Retype the whole listing below precisely.

########################################

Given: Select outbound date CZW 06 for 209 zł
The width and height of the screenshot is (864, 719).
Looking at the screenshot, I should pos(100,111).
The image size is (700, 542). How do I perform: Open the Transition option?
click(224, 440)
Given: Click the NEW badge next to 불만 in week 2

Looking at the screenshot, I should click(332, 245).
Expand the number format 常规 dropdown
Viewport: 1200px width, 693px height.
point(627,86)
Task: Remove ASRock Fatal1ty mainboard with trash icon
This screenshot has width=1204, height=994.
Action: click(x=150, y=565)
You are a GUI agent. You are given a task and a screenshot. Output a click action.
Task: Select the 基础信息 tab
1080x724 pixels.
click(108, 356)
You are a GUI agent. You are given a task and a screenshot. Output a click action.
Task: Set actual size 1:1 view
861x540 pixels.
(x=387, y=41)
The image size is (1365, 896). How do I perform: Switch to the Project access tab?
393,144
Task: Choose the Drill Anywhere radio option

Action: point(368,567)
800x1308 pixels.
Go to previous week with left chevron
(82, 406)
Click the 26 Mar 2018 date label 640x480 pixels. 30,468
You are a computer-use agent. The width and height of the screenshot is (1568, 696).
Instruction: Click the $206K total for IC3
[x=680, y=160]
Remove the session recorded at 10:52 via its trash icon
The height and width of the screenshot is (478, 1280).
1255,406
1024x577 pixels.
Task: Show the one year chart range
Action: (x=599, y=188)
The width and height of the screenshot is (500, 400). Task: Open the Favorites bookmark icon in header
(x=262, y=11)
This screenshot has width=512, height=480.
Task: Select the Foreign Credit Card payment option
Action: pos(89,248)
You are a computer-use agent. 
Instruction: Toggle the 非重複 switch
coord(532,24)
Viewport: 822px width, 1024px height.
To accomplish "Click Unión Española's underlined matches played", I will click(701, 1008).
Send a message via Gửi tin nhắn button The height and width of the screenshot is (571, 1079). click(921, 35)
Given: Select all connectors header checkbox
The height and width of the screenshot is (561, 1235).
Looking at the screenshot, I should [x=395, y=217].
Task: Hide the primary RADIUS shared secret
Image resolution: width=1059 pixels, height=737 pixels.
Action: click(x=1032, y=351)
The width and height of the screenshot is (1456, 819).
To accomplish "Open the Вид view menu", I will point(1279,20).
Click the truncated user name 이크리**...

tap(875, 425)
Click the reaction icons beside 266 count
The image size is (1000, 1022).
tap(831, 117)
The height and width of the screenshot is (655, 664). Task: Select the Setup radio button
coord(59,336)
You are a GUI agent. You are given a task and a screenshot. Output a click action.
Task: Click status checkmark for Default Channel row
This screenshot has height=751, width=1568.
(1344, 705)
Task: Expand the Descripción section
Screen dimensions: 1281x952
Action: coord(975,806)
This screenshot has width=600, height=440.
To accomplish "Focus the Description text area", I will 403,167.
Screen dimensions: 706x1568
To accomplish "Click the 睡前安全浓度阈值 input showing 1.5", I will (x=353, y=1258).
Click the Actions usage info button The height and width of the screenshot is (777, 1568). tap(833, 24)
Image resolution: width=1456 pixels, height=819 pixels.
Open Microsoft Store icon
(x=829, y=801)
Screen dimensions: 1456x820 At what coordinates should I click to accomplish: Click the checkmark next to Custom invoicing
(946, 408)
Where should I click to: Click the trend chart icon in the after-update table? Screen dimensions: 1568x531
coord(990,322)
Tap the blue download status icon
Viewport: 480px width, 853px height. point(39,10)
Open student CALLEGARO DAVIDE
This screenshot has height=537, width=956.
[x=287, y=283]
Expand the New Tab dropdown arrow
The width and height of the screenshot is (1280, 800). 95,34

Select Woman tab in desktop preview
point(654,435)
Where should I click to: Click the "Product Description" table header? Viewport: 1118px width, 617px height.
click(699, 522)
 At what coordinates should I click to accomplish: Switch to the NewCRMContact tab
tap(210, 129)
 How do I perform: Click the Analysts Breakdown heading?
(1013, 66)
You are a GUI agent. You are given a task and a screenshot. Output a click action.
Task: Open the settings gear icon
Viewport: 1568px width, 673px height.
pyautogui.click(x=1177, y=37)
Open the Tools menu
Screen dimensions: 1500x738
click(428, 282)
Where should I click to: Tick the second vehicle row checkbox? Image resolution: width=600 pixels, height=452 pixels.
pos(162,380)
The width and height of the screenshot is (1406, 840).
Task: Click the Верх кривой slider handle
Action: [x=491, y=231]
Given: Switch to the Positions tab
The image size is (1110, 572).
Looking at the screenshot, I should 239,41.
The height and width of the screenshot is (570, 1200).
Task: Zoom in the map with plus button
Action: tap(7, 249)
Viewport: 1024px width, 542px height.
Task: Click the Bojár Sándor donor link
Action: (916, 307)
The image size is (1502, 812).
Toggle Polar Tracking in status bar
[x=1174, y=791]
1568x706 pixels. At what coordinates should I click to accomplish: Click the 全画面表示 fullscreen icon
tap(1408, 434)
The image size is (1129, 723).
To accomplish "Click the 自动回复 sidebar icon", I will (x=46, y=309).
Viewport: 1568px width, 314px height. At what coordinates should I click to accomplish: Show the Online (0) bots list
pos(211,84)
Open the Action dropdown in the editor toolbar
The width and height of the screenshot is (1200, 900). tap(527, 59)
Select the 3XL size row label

########################################

— SOLUTION FOR THIS TASK —
Given: Select outbound date CZW 06 for 209 zł
The width and height of the screenshot is (864, 719).
Looking at the screenshot, I should pos(100,111).
The image size is (700, 542). How do I perform: Open the Transition option?
click(224, 440)
Given: Click the NEW badge next to 불만 in week 2

Looking at the screenshot, I should click(332, 245).
Expand the number format 常规 dropdown
Viewport: 1200px width, 693px height.
point(627,86)
Task: Remove ASRock Fatal1ty mainboard with trash icon
This screenshot has width=1204, height=994.
Action: click(x=150, y=565)
You are a GUI agent. You are given a task and a screenshot. Output a click action.
Task: Select the 基础信息 tab
1080x724 pixels.
click(108, 356)
You are a GUI agent. You are given a task and a screenshot. Output a click action.
Task: Set actual size 1:1 view
861x540 pixels.
(x=387, y=41)
The image size is (1365, 896). How do I perform: Switch to the Project access tab?
393,144
Task: Choose the Drill Anywhere radio option

Action: point(368,567)
800x1308 pixels.
Go to previous week with left chevron
(82, 406)
Click the 26 Mar 2018 date label 640x480 pixels. 30,468
You are a computer-use agent. The width and height of the screenshot is (1568, 696).
Instruction: Click the $206K total for IC3
[x=680, y=160]
Remove the session recorded at 10:52 via its trash icon
The height and width of the screenshot is (478, 1280).
1255,406
1024x577 pixels.
Task: Show the one year chart range
Action: (x=599, y=188)
The width and height of the screenshot is (500, 400). Task: Open the Favorites bookmark icon in header
(x=262, y=11)
This screenshot has width=512, height=480.
Task: Select the Foreign Credit Card payment option
Action: pos(89,248)
You are a computer-use agent. 
Instruction: Toggle the 非重複 switch
coord(532,24)
Viewport: 822px width, 1024px height.
To accomplish "Click Unión Española's underlined matches played", I will click(701, 1008).
Send a message via Gửi tin nhắn button The height and width of the screenshot is (571, 1079). click(921, 35)
Given: Select all connectors header checkbox
The height and width of the screenshot is (561, 1235).
Looking at the screenshot, I should [x=395, y=217].
Task: Hide the primary RADIUS shared secret
Image resolution: width=1059 pixels, height=737 pixels.
Action: click(x=1032, y=351)
The width and height of the screenshot is (1456, 819).
To accomplish "Open the Вид view menu", I will point(1279,20).
Click the truncated user name 이크리**...

tap(875, 425)
Click the reaction icons beside 266 count
The image size is (1000, 1022).
tap(831, 117)
The height and width of the screenshot is (655, 664). Task: Select the Setup radio button
coord(59,336)
You are a GUI agent. You are given a task and a screenshot. Output a click action.
Task: Click status checkmark for Default Channel row
This screenshot has height=751, width=1568.
(1344, 705)
Task: Expand the Descripción section
Screen dimensions: 1281x952
Action: coord(975,806)
This screenshot has width=600, height=440.
To accomplish "Focus the Description text area", I will 403,167.
Screen dimensions: 706x1568
To accomplish "Click the 睡前安全浓度阈值 input showing 1.5", I will (x=353, y=1258).
Click the Actions usage info button The height and width of the screenshot is (777, 1568). tap(833, 24)
Image resolution: width=1456 pixels, height=819 pixels.
Open Microsoft Store icon
(x=829, y=801)
Screen dimensions: 1456x820 At what coordinates should I click to accomplish: Click the checkmark next to Custom invoicing
(946, 408)
Where should I click to: Click the trend chart icon in the after-update table? Screen dimensions: 1568x531
coord(990,322)
Tap the blue download status icon
Viewport: 480px width, 853px height. point(39,10)
Open student CALLEGARO DAVIDE
This screenshot has height=537, width=956.
[x=287, y=283]
Expand the New Tab dropdown arrow
The width and height of the screenshot is (1280, 800). 95,34

Select Woman tab in desktop preview
point(654,435)
Where should I click to: Click the "Product Description" table header? Viewport: 1118px width, 617px height.
click(699, 522)
 At what coordinates should I click to accomplish: Switch to the NewCRMContact tab
tap(210, 129)
 How do I perform: Click the Analysts Breakdown heading?
(1013, 66)
You are a GUI agent. You are given a task and a screenshot. Output a click action.
Task: Open the settings gear icon
Viewport: 1568px width, 673px height.
pyautogui.click(x=1177, y=37)
Open the Tools menu
Screen dimensions: 1500x738
click(428, 282)
Where should I click to: Tick the second vehicle row checkbox? Image resolution: width=600 pixels, height=452 pixels.
pos(162,380)
The width and height of the screenshot is (1406, 840).
Task: Click the Верх кривой slider handle
Action: [x=491, y=231]
Given: Switch to the Positions tab
The image size is (1110, 572).
Looking at the screenshot, I should 239,41.
The height and width of the screenshot is (570, 1200).
Task: Zoom in the map with plus button
Action: tap(7, 249)
Viewport: 1024px width, 542px height.
Task: Click the Bojár Sándor donor link
Action: (916, 307)
The image size is (1502, 812).
Toggle Polar Tracking in status bar
[x=1174, y=791]
1568x706 pixels. At what coordinates should I click to accomplish: Click the 全画面表示 fullscreen icon
tap(1408, 434)
The image size is (1129, 723).
To accomplish "Click the 自动回复 sidebar icon", I will (x=46, y=309).
Viewport: 1568px width, 314px height. At what coordinates should I click to accomplish: Show the Online (0) bots list
pos(211,84)
Open the Action dropdown in the editor toolbar
The width and height of the screenshot is (1200, 900). tap(527, 59)
Select the 3XL size row label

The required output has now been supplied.